While we watched a tired list of familiar Republican faces at the Iowa Freedom Summit, Democrats were busy advancing their 2016 election strategy. Conservatives quaking in their boots over the possibility of another Clinton presidency are talking big and vowing reforms we have heard about before that never seem to happen. Meanwhile the president made a speech, a Saturday follow-up to the SOTU that should be a wake-up call for one 2016 election battle conservative candidates will fail to win.
A simple message even dumb people understand
The conservative race for 2016 is still about celebrity Republicans more than issues or even a single issue. Democrats don’t have that problem. They started running for the White House a long time ago. They aren’t pushing a person. They are advocating a policy. It’s called middle-class economics, the centerpiece of last week’s presidential address to the nation:
That’s what middle-class economics is – the idea that this country does best when everyone gets their fair shot, everyone does their fair share, and everyone plays by the same set of rules.1
Sure, this is just a clever label to disguise the same old tax increase on the wealthy, but middle-class economics puts Democrats squarely ahead of anything conservative candidates are talking up. It’s a simple message that gives hope to Americans who prefer to rely on the government to improve their lives. As Obama reminded us during his Saturday morning address, middle-class economics is entirely consistent with his hackneyed but successful election strategy of demonizing anyone holding extra cash:
And we can afford to do these things by closing loopholes in our tax code that stack the decks for special interests and the superrich, and against responsible companies and the middle class.2
These words translate into resentment and votes coming from an idea anyone capable of tying their shoes can understand. How about Republicans? Can the dumb and the grabby understand the current state of American conservatism as practiced by the Republican Party? Not on your life. Even conservatives can’t figure it out.

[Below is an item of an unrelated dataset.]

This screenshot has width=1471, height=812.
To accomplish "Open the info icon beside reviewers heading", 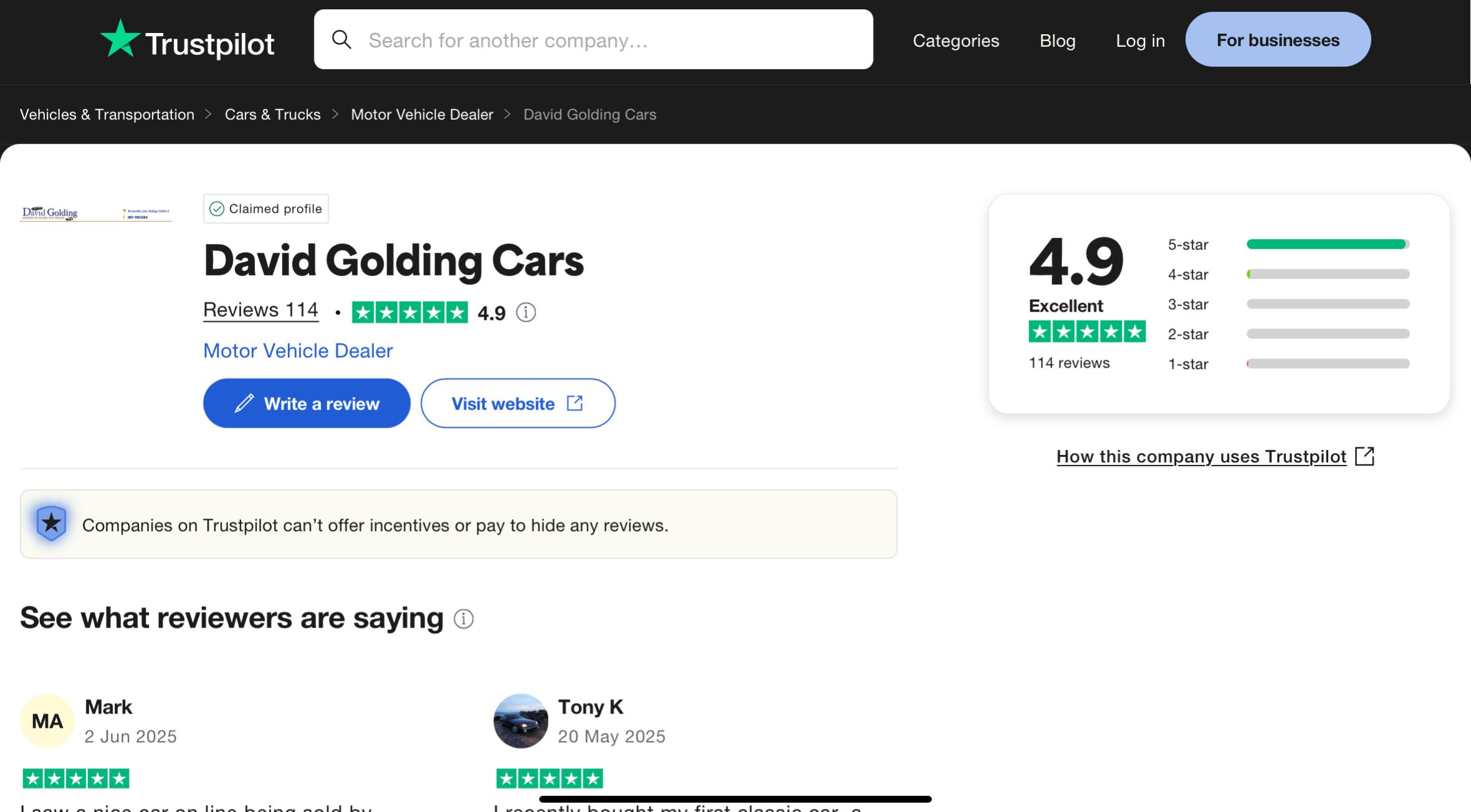I will tap(463, 619).
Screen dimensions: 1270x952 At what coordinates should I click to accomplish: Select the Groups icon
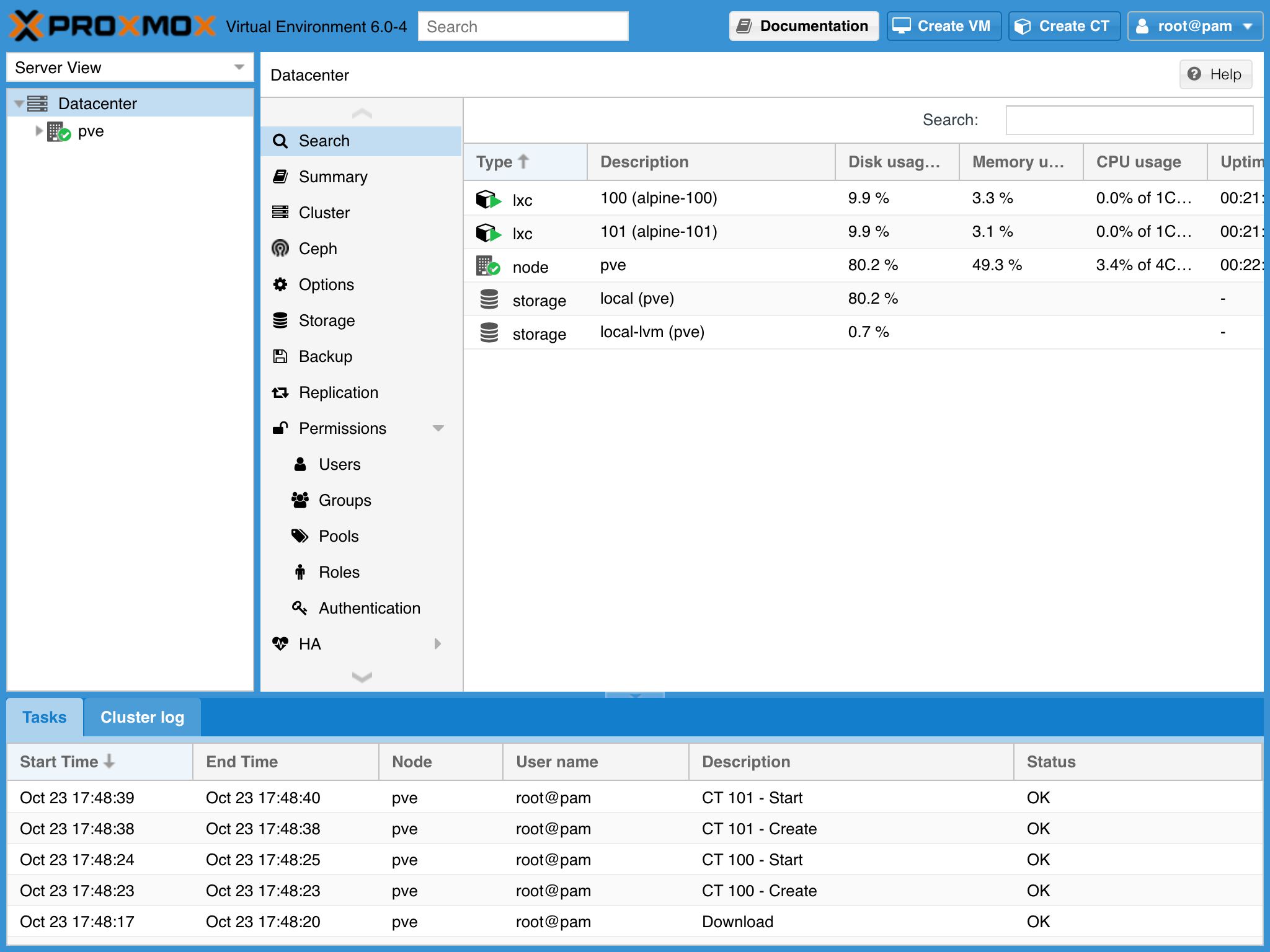pyautogui.click(x=300, y=500)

Conservative candidates confuse, conflict, and muddy the water
While Obama figures out how to insert “middle-class economics” into every other sentence he utters, Republican presidential candidates-in-waiting are attacking a slew of policies their nemesis put in place that their party has so far been helpless to do anything about. Don’t expect an explanation as to why it always takes another election to make a difference, or why a GOP-dominated Congress can’t do whatever lawmaking a conservative 2016 election winner would accomplish. That answer isn’t going to come.
Ted Cruz has vowed to yank every word of the Affordable Care Act off of the books. He says he wants to dissolve the IRS. Cruz isn’t going to do either of these things. From what we’ve seen, neither will Congress. Rick Perry is touting his credentials as if he never applied pen to paper to hand taxpayer-funded tuition to illegal immigrants. Chris Christie will spend more time proving he is a conservative than talking about what he can do for us if he wins. Rick Santorum’s divisiveness in 2012 makes 2016 all but impossible. Sarah Palin? Be serious.

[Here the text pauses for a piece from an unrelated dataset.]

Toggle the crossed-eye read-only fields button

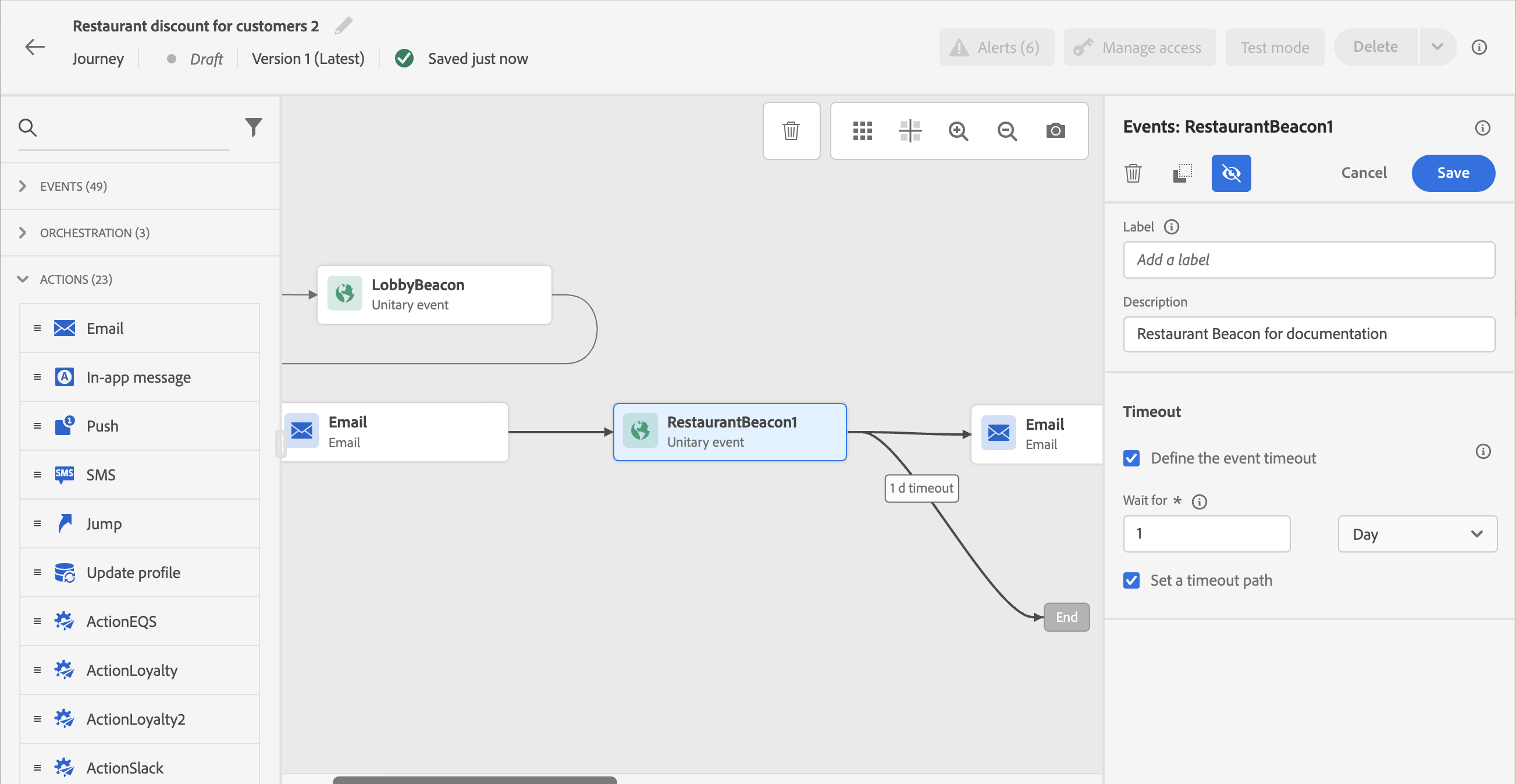pyautogui.click(x=1230, y=173)
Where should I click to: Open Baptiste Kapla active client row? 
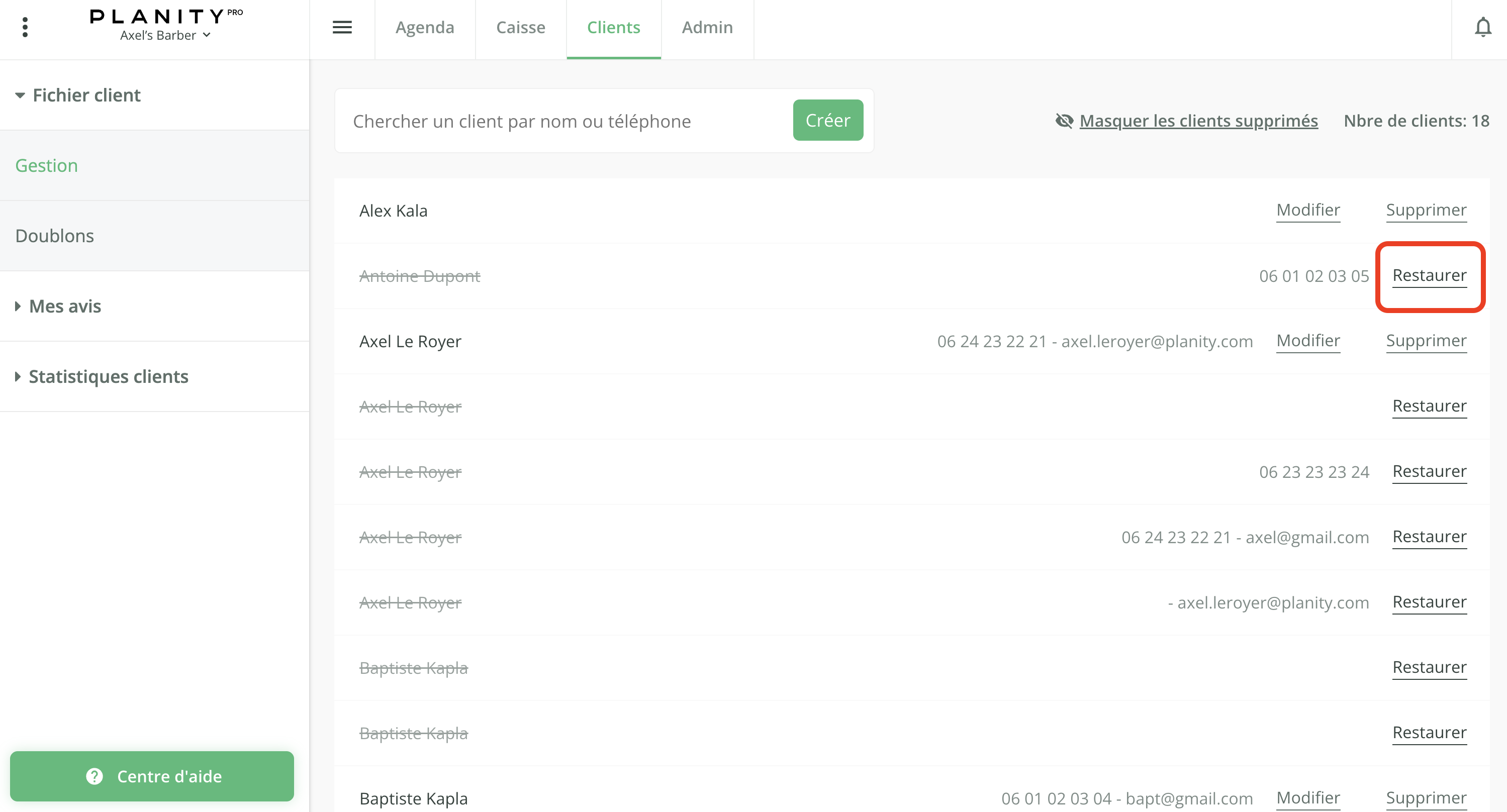414,798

If conservatives believe that Congress, not Obama should do the legislating, then Congress should be doing it. Republicans are notorious for talking bold and dropping the ball when the time comes to act. Instead of making big promises for the future, we should be hearing why DACA has been up and running the entire time the GOP has been in control of the House and why 26 Republicans refused to vote “yes” to start getting rid of it (see: Ernst Speech, Blackburn Vote: Trouble for Conservatives). If the Affordable Care Act can be gotten rid of, we should do it now. Don’t wait. Don’t make promises based on a future political landscape that is impossible to predict.
Democrats support the middle class. Republican candidates back themselves.
Liberal America is hearing Democrats united behind a single message and in all likelihood a single candidate whose name we already know. For conservatives 2016 election battle lines are being drawn between Republicans, not policies. Potential candidates are engaging in self-promotion prior to the usual infighting over who is most or too conservative (see: Bad Habits Republicans Need to Break Now). This is the same problem the party faces at every election. That’s why we have popular has-beens and also-rans throwing their hats into the ring. The contest is about personalities, not policy. That’s a 2016 election battle conservative candidates can’t win when they are facing off against a party that is all about giving away the most to the many.